Not long after he was elected president, Barack Obama arranged what senior U.S. officials called "Terror Tuesdays".
On the agenda were "kill lists" - names of individuals whose perceived threat to America's security made them targets for assassination by unmanned drone attacks in Pakistan, Yemen, and Somalia.
The kill lists, scrutinized personally by Obama at the weekly meetings, were soon expanded to become what U.S. journalist Jeremy Scahill, author of Dirty Wars, calls a form of "pre-crime" justice where individuals are considered fair game if they met certain life patterns of suspected terrorists.
Unidentified individuals, described as "military aged-males", would be targeted if they were at a certain place at certain times.
These are considered legitimate targets in "signature strikes".
How Obama embraced the hawks and the unaccountable and secretive Joint Special Operations Command (JSOC) left behind by the Bush administration is powerfully documented in Dirty Wars, published in Britain by Serpent's Tail this week.
"One of the enduring legacies of Obama's presidency is how he has normalized assassination as a central component of what is called America's national security policy", Scahill told me.
It has been easier for a Nobel Peace prize winning liberal Democrat to get away with drone strikes, prosecuting and persecuting whistleblowers, keeping Congress in the dark, than a Republican hawk, Scahill suggests.
Congress has not been able, or not wanted, to question the drone strikes, and polls show a majority in support of them.
"They are seen as a smarter, new way of cleaning up war", said Scarhill. That encouraged him to call the book, Dirty Wars.

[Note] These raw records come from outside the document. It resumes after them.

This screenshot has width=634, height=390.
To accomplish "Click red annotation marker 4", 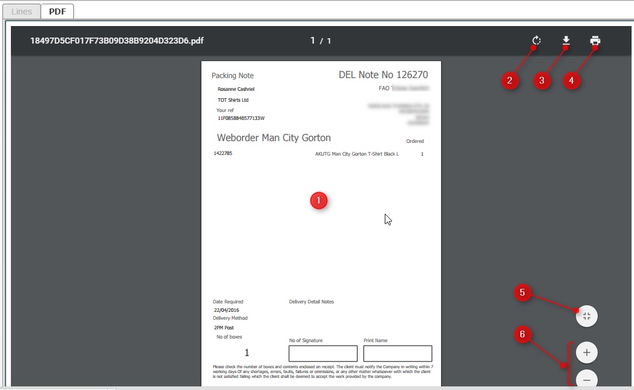I will [571, 80].
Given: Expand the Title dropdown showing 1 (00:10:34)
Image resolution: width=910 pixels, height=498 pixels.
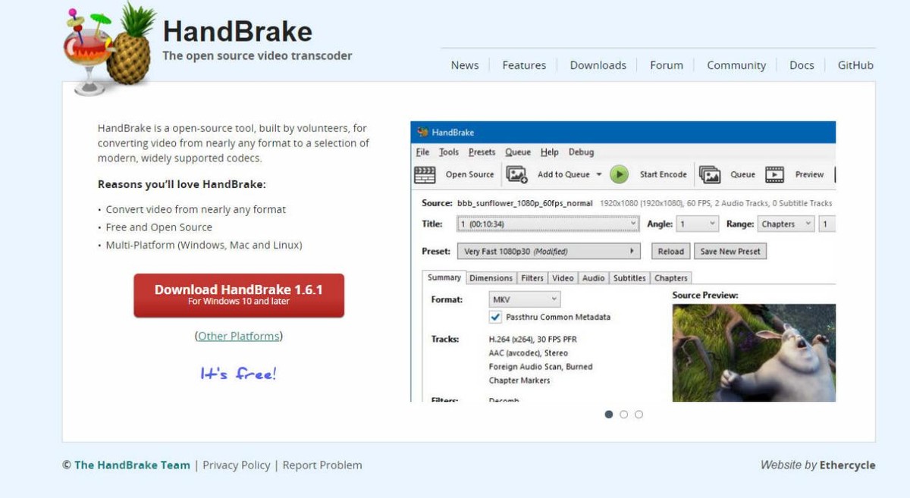Looking at the screenshot, I should click(x=548, y=224).
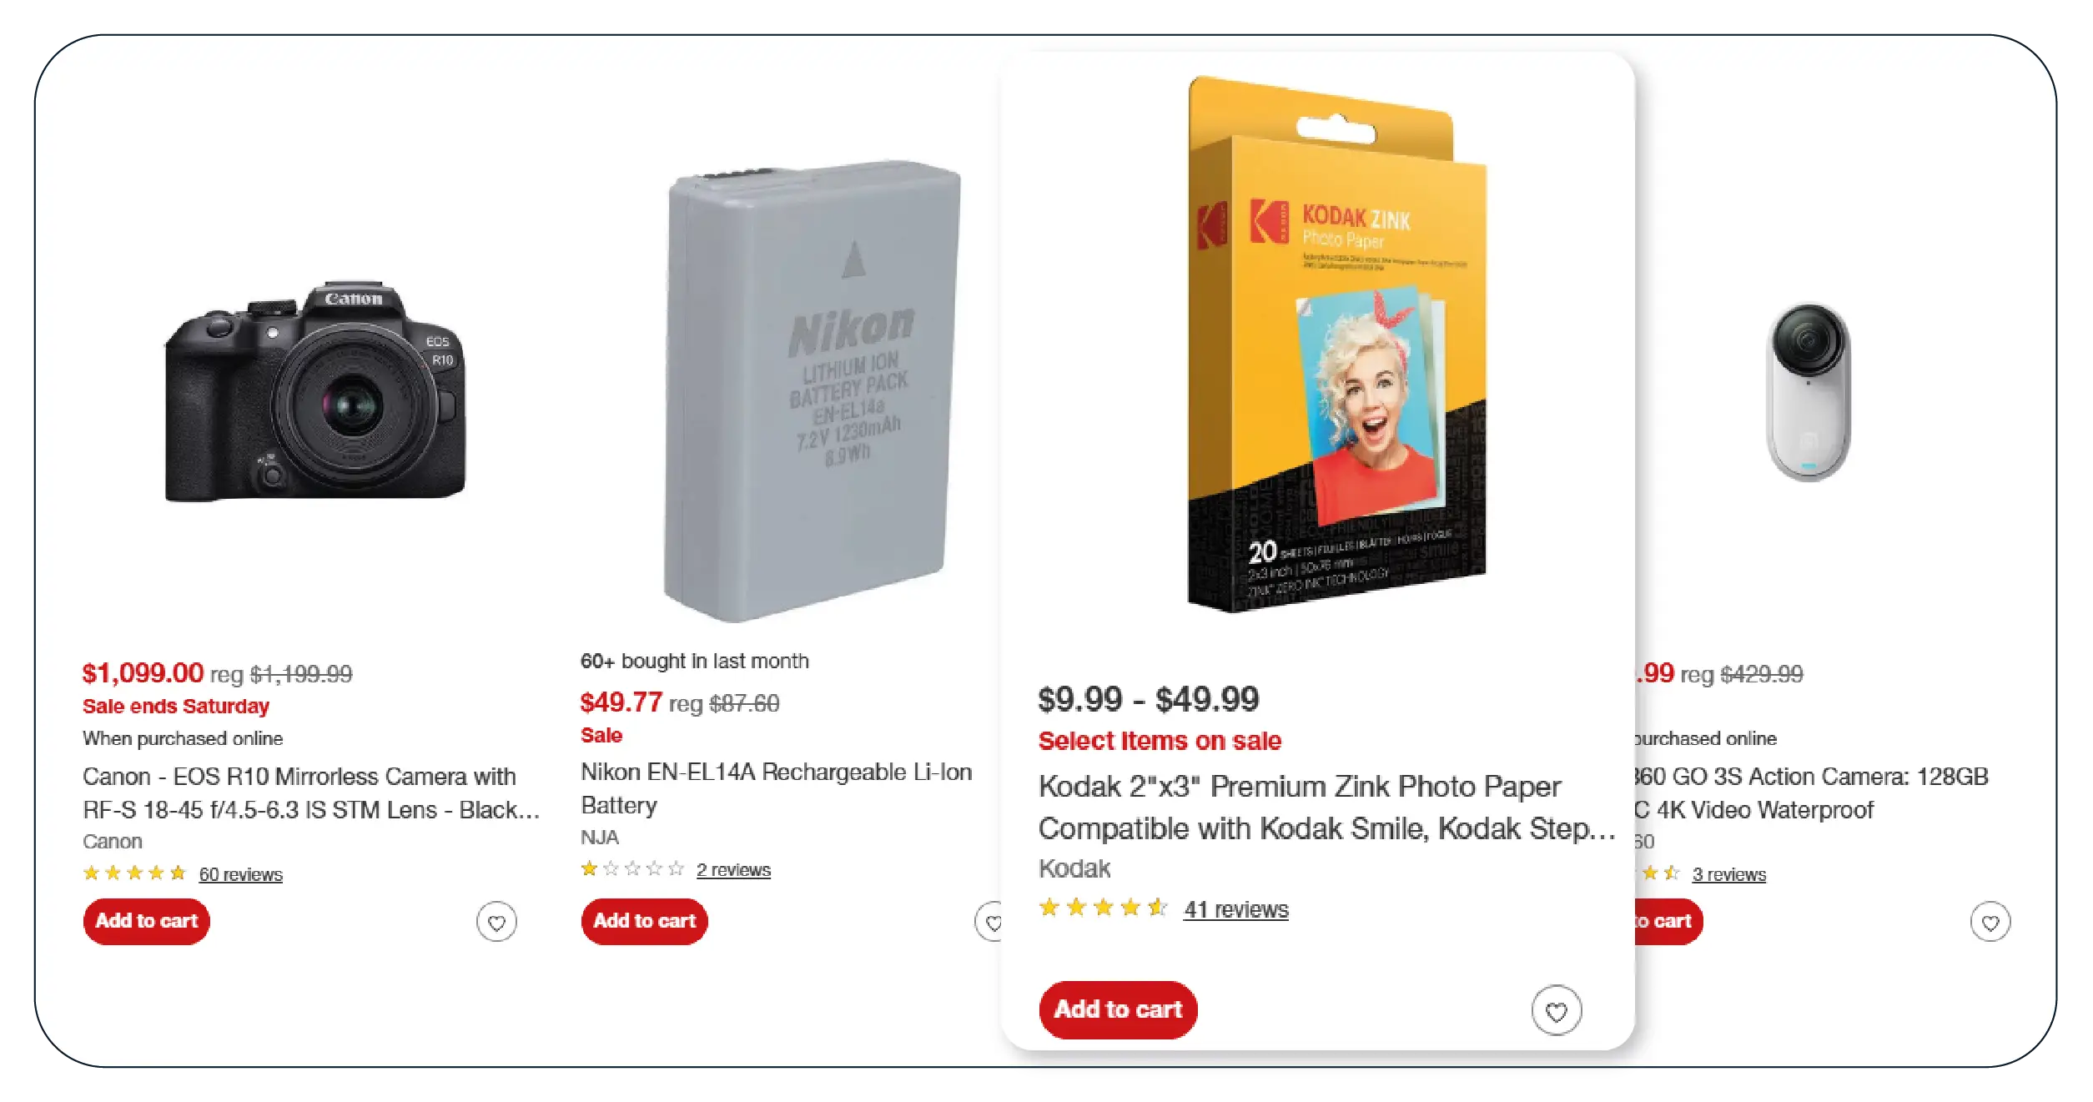Click the Kodak Zink paper box image
2093x1102 pixels.
[1336, 344]
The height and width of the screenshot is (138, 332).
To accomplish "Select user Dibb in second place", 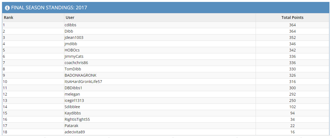I will (69, 31).
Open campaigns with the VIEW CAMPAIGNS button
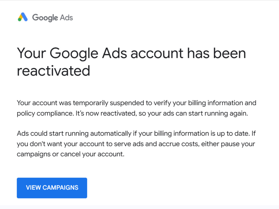This screenshot has height=209, width=279. click(x=52, y=188)
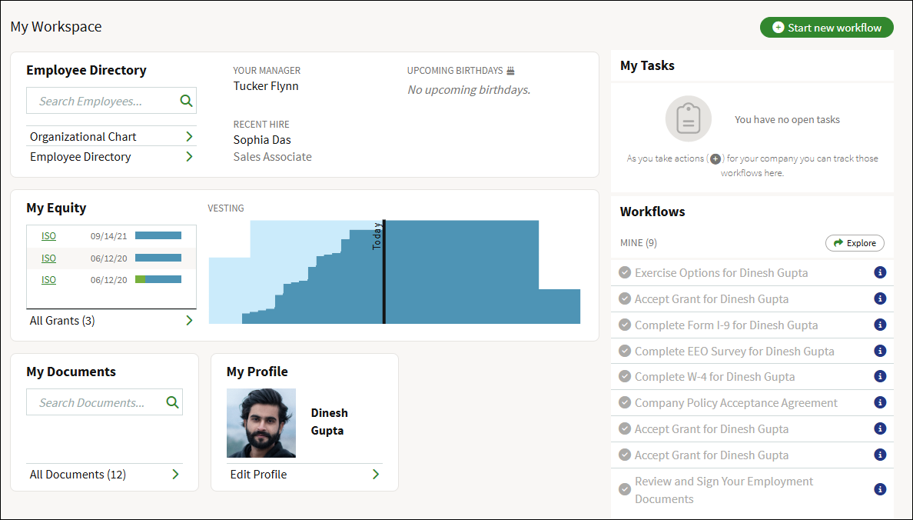
Task: Open Edit Profile item under My Profile
Action: [x=304, y=475]
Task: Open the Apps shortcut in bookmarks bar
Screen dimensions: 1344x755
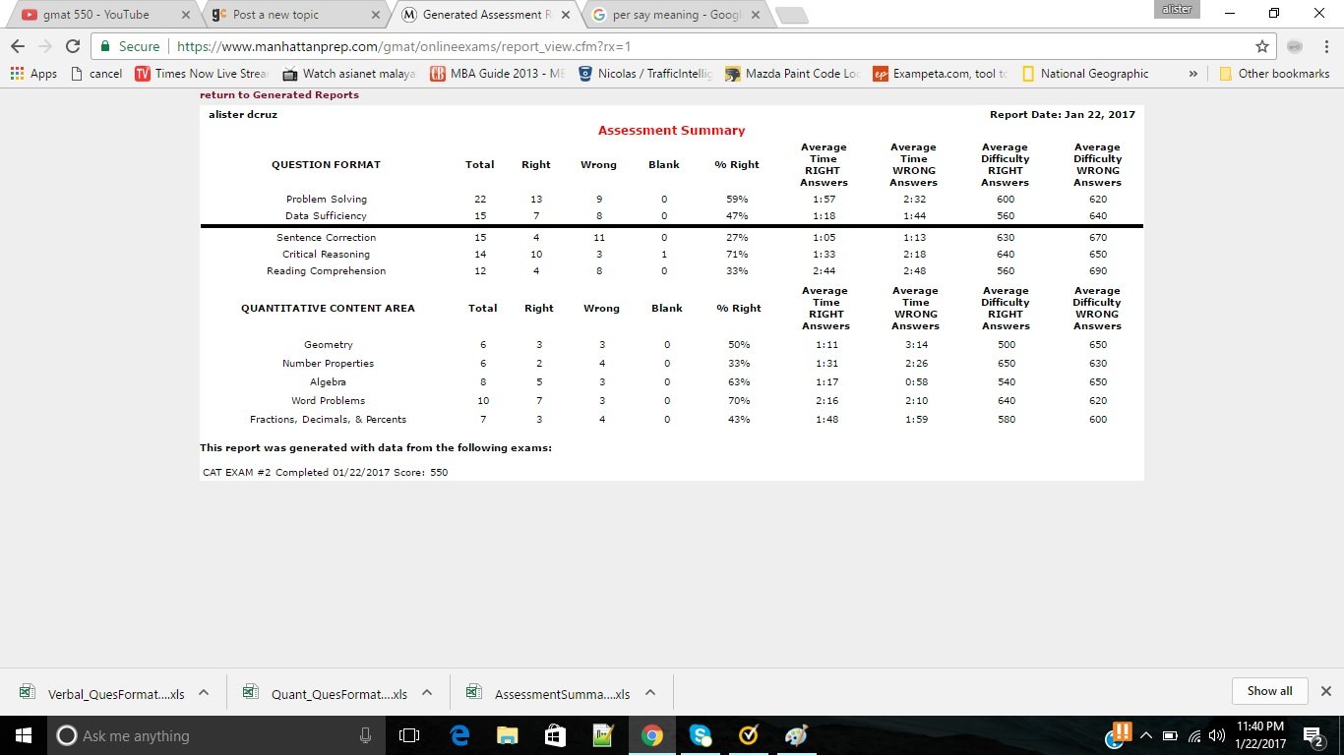Action: (33, 74)
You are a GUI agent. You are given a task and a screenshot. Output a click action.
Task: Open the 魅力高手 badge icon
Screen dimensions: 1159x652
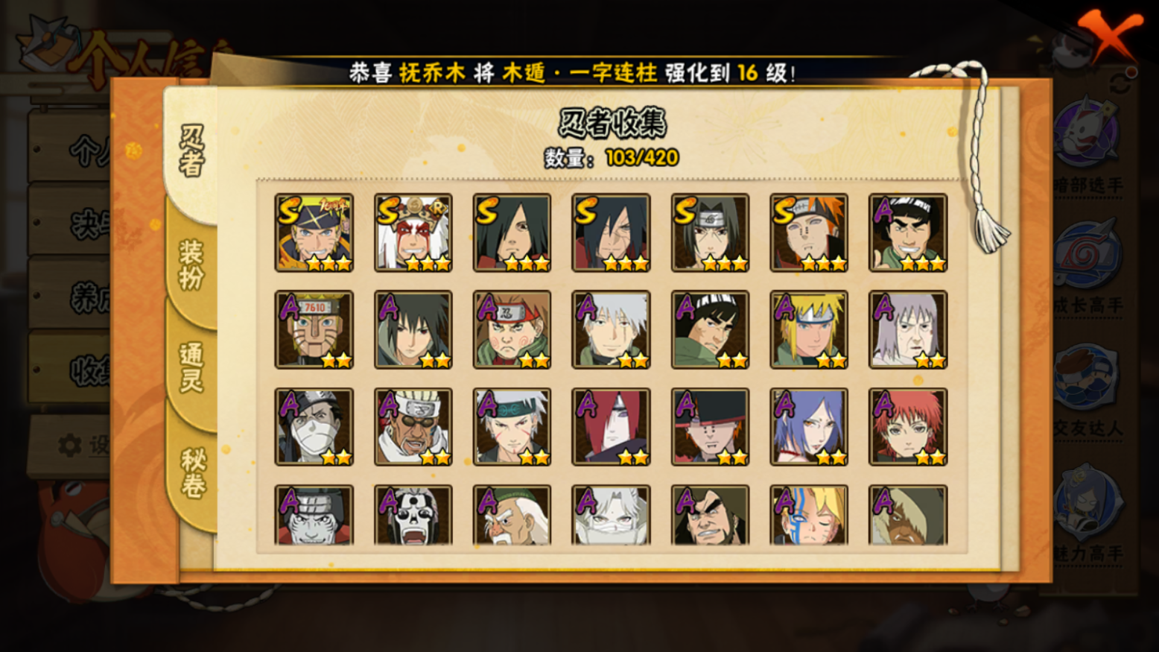click(1087, 501)
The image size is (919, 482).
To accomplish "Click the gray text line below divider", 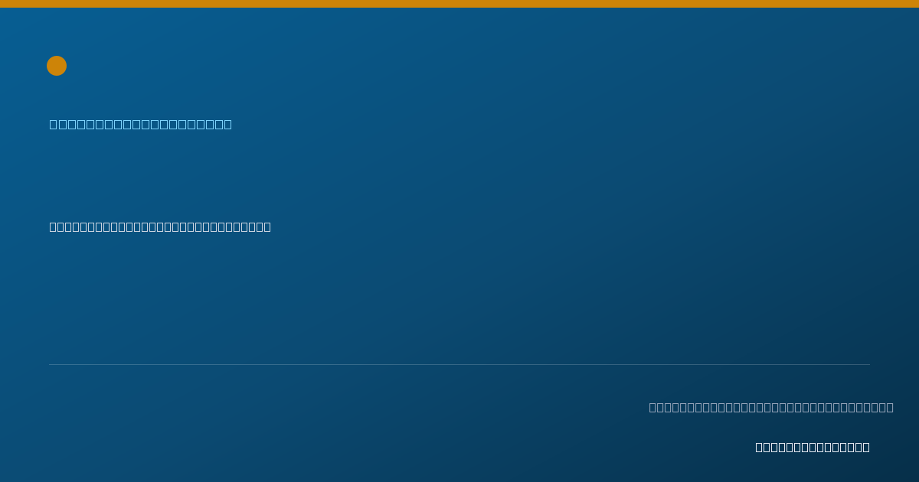I will click(771, 407).
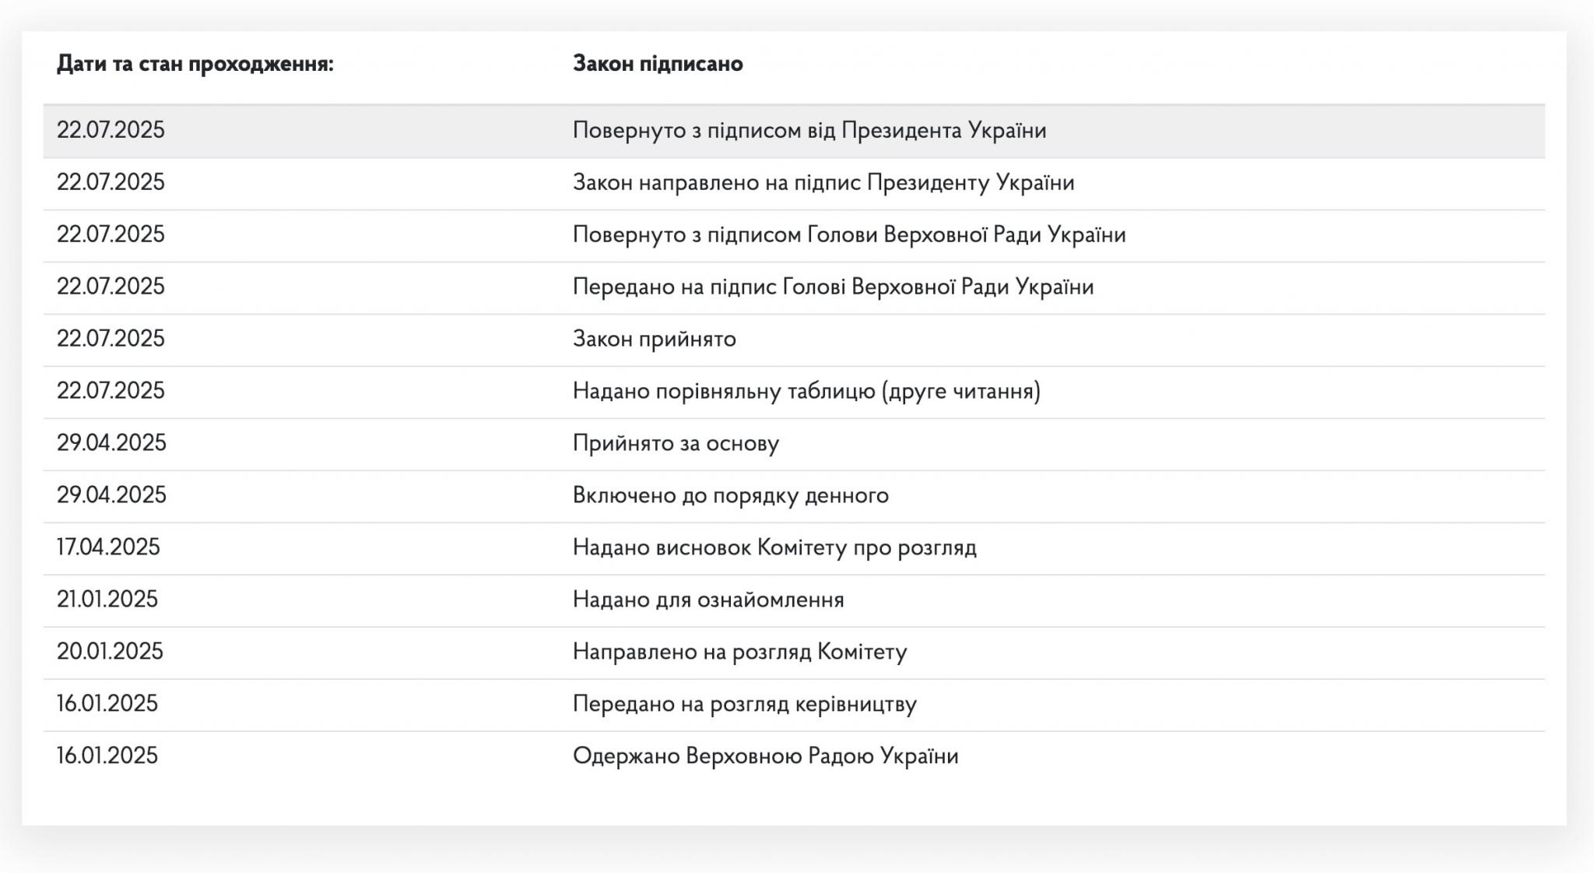Click "Передано на підпис Голові Верховної Ради"
Screen dimensions: 1594x873
point(833,287)
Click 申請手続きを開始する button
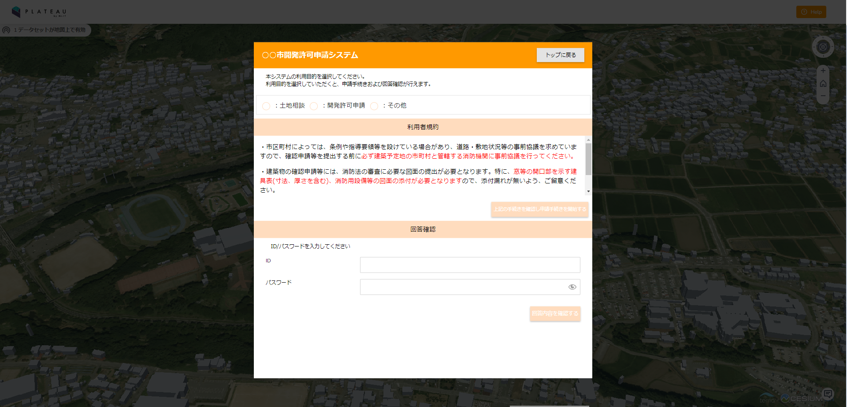This screenshot has height=407, width=847. pos(539,209)
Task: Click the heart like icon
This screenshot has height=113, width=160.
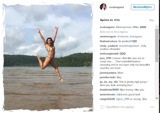Action: point(102,107)
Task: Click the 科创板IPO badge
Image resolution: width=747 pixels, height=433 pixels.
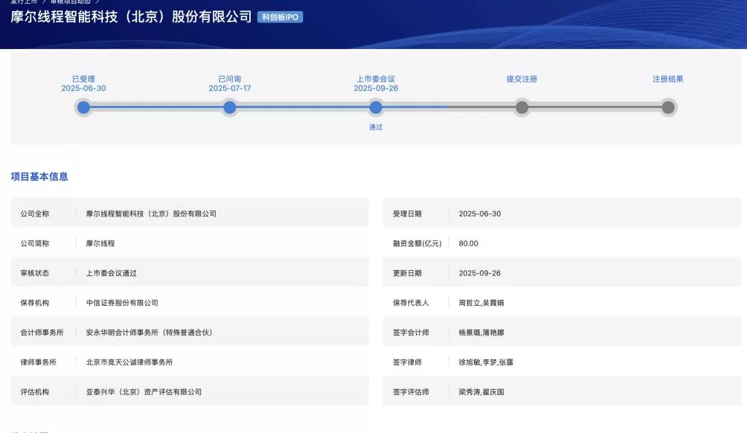Action: 279,16
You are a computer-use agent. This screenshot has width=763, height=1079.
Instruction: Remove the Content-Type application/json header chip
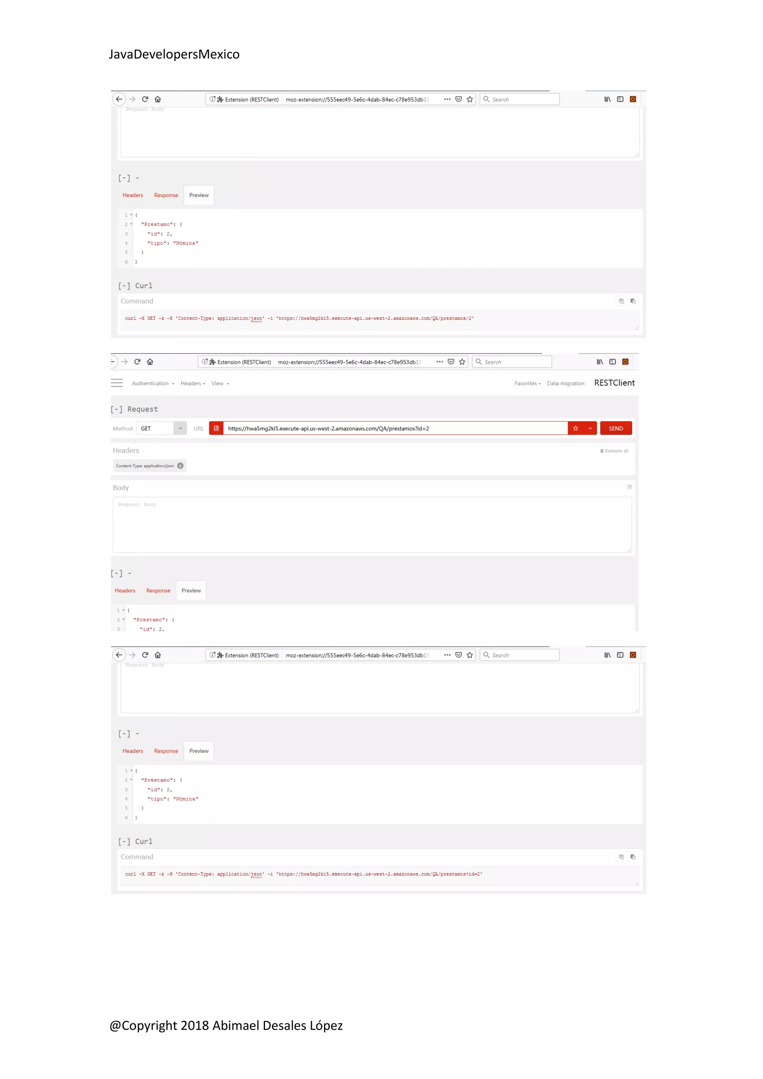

He added: "I believe we are creating more new enemies than we are killing terrorists...And revenge is as powerful force".
Republicans, meanwhile, have chided Obama calling the drone strikes as an alternative to transporting and interrogating terror suspects at Guantanamo Bay.
Over the past decade, the U.S. has ordered at least 300 drone strikes in Pakistan, Afghanistan, Yemen, Iraq and Mali, taking out some high level al-Qaeda targets, but also killing some 2,000 civilians, according to the Bureau of Investigative Journalism.
In his eight years in office, Bush ordered about 50 drone strikes aimed at alleged terrorists. Obama is believed to have ordered nearly 300 in his first term as president.
The belated stirrings of a debate in the U.S. will not be welcomed by the British government which has already tried to distance itself from the opposition drone strikes have provoked in Pakistan, Yemen, and elsewhere.
Britain's SAS has taken part in U.S. special operations in what Scahill calls the CIA's "black-site archipelago" and British officials are likely to be in the loop, and even helping, U.S. security and intelligence agencies in drone strikes ordered by Washington. Lawyers acting for the British government have already warned that any UK involvement will remain secret.
Drones are here to stay.
They are likely to be used more and more against targets in north, east, and west Africa, and elsewhere. Scahill subtitles his book, The World is a Battlefield.
Dirty Wars also chronicles in detail the life and death of Anwar al-Awlaki, an American killed by a drone strike in Yemen in September 2011 on the grounds that he was an influential al-Qaeda supporter and operative.
His son, Abdulrahman al-Awlaki, a 16-year-old American boy, was killed in a drone strike a month later.